Are Other Countries Banning Chinese Apps?

The list of banned Chinese apps depends on your locale. As you read, the US is banning transactions with TikTok's parent company, ByteDance. However, the US isn't the only country banning TikTok, or indeed, Chinese-developed apps.

In early July 2020, India banned TikTok and over 50 other Chinese apps, stating that the apps are "prejudicial to [the] sovereignty and integrity of India, defence of India, security of state and public order." Although the Indian government cites the security and privacy risk, the move is part of a wider response to an earlier incident at the Chinese/Indian border in the Ladakh region, resulting in multiple casualties.

Included in the ban is the popular messaging app, WeChat, microblogging platform, Weibo, and the popular Android game, Clash of Kings.

At the time of writing, very few other countries are banning Chinese apps (Australia is considering banning TikTok and has already banned Huawei and ZTE).
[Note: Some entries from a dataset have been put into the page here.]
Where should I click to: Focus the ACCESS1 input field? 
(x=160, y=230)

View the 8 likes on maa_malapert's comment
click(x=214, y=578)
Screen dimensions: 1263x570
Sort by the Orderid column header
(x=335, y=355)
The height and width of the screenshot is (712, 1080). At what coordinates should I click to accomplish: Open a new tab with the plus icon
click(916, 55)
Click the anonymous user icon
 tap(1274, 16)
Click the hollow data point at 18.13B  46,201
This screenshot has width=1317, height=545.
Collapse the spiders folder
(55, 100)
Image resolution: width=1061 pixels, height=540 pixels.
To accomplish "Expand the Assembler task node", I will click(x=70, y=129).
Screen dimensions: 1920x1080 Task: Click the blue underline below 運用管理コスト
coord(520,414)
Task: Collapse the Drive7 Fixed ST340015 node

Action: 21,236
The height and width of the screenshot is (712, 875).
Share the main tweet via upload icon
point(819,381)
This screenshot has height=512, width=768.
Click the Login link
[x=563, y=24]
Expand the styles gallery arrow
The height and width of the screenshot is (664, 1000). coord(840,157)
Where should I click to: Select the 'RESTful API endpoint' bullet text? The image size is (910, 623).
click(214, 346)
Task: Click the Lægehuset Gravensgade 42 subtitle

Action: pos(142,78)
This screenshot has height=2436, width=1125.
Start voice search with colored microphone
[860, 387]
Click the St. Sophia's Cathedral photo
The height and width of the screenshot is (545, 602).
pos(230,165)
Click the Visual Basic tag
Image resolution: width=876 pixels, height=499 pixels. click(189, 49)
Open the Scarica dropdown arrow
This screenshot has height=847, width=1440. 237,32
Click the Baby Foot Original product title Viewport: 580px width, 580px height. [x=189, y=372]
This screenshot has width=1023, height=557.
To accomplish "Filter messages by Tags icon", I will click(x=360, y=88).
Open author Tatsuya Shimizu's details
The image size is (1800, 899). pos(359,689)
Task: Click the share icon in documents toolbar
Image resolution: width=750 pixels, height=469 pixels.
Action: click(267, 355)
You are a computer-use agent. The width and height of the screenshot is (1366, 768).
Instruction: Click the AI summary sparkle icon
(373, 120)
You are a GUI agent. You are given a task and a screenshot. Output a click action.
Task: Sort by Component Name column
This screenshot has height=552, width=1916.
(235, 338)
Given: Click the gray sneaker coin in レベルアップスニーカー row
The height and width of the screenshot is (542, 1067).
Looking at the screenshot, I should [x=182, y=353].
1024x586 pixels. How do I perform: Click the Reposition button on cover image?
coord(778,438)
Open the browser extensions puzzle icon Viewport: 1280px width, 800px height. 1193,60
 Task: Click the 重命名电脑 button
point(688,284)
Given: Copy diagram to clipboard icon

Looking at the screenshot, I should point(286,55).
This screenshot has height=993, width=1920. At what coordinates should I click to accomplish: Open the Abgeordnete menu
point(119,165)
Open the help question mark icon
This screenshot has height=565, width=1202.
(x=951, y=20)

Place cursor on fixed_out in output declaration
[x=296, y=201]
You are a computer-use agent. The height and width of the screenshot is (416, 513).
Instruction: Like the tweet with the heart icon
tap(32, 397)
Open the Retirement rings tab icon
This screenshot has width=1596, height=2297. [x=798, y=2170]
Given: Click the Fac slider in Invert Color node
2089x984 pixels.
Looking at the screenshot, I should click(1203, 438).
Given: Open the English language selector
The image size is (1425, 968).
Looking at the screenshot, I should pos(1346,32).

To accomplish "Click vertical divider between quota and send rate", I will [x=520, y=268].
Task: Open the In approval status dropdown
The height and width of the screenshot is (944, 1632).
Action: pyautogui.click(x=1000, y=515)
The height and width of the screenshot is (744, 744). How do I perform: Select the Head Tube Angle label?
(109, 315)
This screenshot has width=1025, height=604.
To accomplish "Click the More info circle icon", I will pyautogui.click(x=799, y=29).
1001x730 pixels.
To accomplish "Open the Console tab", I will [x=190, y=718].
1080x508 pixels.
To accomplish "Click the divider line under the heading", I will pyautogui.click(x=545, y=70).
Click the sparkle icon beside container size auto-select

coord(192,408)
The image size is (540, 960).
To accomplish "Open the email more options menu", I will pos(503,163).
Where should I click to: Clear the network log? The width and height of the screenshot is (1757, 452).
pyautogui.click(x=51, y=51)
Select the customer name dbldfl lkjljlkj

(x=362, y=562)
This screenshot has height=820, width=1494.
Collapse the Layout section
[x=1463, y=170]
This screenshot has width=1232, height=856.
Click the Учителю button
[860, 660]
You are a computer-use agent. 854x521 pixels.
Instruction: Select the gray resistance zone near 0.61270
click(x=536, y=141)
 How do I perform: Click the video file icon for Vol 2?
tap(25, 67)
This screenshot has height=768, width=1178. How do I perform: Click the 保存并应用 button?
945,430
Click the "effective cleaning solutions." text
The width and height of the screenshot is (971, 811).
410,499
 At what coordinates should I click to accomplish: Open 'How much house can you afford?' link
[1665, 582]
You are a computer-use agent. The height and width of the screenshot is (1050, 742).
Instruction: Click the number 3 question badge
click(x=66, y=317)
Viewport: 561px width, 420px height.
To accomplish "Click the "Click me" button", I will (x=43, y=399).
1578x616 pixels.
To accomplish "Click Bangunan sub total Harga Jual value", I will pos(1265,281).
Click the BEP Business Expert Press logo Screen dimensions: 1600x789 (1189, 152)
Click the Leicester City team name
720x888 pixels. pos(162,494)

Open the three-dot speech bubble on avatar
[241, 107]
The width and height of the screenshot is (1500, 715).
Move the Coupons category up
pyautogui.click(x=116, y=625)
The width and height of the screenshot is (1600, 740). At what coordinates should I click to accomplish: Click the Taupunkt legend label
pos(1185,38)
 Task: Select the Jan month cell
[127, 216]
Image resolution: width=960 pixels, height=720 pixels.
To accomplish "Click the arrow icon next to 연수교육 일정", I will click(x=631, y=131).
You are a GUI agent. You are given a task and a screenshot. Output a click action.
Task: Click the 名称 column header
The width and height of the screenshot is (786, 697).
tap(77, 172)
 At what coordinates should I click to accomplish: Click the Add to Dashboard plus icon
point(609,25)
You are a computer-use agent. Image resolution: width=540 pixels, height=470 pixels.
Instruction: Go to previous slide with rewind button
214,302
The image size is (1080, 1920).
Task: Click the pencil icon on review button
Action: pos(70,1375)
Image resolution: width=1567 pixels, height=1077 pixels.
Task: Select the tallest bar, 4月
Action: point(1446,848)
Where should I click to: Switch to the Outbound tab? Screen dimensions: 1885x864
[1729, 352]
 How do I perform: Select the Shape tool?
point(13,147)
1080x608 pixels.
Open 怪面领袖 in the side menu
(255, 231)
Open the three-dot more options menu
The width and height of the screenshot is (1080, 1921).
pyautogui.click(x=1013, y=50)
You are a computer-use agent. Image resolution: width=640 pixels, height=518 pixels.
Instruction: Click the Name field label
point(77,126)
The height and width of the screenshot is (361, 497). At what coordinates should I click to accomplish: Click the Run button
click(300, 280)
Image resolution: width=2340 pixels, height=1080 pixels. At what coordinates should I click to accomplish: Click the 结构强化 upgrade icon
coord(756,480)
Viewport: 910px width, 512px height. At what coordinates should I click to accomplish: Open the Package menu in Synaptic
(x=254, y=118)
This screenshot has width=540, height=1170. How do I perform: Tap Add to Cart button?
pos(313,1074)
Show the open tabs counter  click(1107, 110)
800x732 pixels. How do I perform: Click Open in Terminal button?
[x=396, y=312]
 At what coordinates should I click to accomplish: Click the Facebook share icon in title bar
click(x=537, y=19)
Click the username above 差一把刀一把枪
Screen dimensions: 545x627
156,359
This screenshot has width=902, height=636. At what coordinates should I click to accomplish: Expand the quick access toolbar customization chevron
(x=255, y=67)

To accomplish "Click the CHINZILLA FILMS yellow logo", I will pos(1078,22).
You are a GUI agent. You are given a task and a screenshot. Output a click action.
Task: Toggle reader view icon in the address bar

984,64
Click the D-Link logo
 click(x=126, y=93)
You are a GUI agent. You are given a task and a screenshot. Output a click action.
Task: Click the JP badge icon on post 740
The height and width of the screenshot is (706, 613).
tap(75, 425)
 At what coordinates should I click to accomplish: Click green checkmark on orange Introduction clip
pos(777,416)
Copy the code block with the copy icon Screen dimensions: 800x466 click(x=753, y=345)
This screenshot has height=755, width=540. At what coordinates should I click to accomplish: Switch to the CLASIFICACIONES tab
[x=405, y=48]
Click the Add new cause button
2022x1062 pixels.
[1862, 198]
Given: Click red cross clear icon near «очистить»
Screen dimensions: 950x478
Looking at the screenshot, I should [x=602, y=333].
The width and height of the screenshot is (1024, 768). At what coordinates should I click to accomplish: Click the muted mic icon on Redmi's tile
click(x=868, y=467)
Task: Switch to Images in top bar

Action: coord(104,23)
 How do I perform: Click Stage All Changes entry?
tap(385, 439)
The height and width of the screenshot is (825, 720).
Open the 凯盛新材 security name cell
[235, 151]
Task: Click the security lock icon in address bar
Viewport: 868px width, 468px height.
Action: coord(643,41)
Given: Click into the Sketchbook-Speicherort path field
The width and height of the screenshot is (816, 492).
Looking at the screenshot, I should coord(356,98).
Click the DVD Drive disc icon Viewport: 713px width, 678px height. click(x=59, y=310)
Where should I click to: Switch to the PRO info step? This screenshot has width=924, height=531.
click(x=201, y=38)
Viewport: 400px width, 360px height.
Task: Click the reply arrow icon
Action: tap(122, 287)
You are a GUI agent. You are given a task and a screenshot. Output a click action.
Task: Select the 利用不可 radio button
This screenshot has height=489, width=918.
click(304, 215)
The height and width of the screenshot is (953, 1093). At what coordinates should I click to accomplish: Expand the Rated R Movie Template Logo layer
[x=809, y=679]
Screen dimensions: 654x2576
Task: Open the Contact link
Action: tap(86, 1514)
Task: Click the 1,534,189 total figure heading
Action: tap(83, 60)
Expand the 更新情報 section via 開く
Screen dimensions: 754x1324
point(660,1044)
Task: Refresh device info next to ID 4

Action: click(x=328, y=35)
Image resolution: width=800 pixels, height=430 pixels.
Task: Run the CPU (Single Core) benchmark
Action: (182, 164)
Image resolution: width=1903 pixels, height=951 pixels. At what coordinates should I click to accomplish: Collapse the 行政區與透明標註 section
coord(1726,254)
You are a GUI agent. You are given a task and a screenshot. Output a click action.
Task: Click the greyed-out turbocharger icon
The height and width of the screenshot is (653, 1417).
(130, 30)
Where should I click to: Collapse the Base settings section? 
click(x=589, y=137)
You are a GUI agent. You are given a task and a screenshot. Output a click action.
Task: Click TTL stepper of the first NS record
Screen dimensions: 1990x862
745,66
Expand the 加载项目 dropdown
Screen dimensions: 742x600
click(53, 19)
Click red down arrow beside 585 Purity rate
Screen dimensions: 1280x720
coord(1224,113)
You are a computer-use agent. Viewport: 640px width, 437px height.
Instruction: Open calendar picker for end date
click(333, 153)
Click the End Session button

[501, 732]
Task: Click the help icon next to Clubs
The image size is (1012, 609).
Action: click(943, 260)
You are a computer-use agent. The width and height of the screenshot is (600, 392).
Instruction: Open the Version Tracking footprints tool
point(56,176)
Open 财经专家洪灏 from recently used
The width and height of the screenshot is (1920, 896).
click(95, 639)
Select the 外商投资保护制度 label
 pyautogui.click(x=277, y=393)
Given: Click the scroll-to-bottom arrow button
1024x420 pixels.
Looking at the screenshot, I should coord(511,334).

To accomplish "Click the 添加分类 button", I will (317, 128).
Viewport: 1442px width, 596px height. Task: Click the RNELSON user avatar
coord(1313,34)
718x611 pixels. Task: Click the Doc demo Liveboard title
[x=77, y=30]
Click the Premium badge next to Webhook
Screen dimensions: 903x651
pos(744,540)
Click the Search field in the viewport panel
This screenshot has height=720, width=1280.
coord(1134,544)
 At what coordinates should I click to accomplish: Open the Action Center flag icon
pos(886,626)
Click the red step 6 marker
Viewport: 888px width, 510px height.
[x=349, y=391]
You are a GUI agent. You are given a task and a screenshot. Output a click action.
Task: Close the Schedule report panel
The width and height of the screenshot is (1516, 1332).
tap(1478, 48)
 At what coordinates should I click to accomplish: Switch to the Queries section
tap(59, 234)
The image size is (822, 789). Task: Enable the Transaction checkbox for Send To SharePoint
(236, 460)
Huawei 5G Infrastructure Ban

However, in July 2020, the UK announced it would ban the Chinese telecom giant, Huawei, from its 5G networks. The UK government also pledged to remove any existing Huawei technology from its 5G infrastructure by 2027. The move follows months of lobbying both domestically and internationally to not only reduce Huawei's role in critical national infrastructure but to remove it entirely.

France Investigates TikTok

Similarly, while writing this article, a spokeswoman for the French data watchdog, CNIL, confirmed it was opening an investigation into TikTok. Specifically, the investigation will analyze how TikTok handles user data under the EU's GDPR data protection framework, which affords European Union citizens extra data protection.

Are US Bans On Chinese Apps Fair Game?

The US (and of the other five-eyes governments) making bold claims about data collection is hypocritical at best, and utterly laughable at worst. It wasn't so long ago that the world was rocking from Edward Snowden's revelations regarding PRISM, XKeyscore, ECHELON, and other global data collection programs.

These programs didn't use apps as spyware, instead scooping up vast reams of data from the major data connection cables between countries (such as Tier 1 service provider networks or undersea cable infrastructure).

Furthermore, these programs are still active and have been renewed multiple times by the US government (with collaboration from allied governments).

Still, the water flows both ways. The Chinese government bans access to many major US tech companies, including Google, Facebook, Twitter, Instagram, and even TikTok (the Chinese version of TikTok is named Douyin and shows different content). Furthermore, the Chinese government censors Western news sources, video streaming services, and more.

The reasons for censoring differ, but both seek the same goal: "protecting" citizens from a foreign government.

Should You Delete Chinese Apps From Your Phone?

Aside from the fact you no longer have much choice in the matter, given the Presidential Executive Order---but you could probably have reached a decision without interference. If you're going to keep using TikTok, assume that your data is insecure and that the app could compromise you in other ways.

The problem is that any conversation involving China, the US, government adversaries, spying, and data collection is difficult to keep tabs on. It doesn't boil down to "China = bad," so delete the apps post haste. That would be the simple, black and white answer many desire.

Unfortunately, vociferous opposition to TikTok and other Chinese-developed apps pushes consumers into the realm of geopolitics, as pawns between two major nations battling it out for control of your data.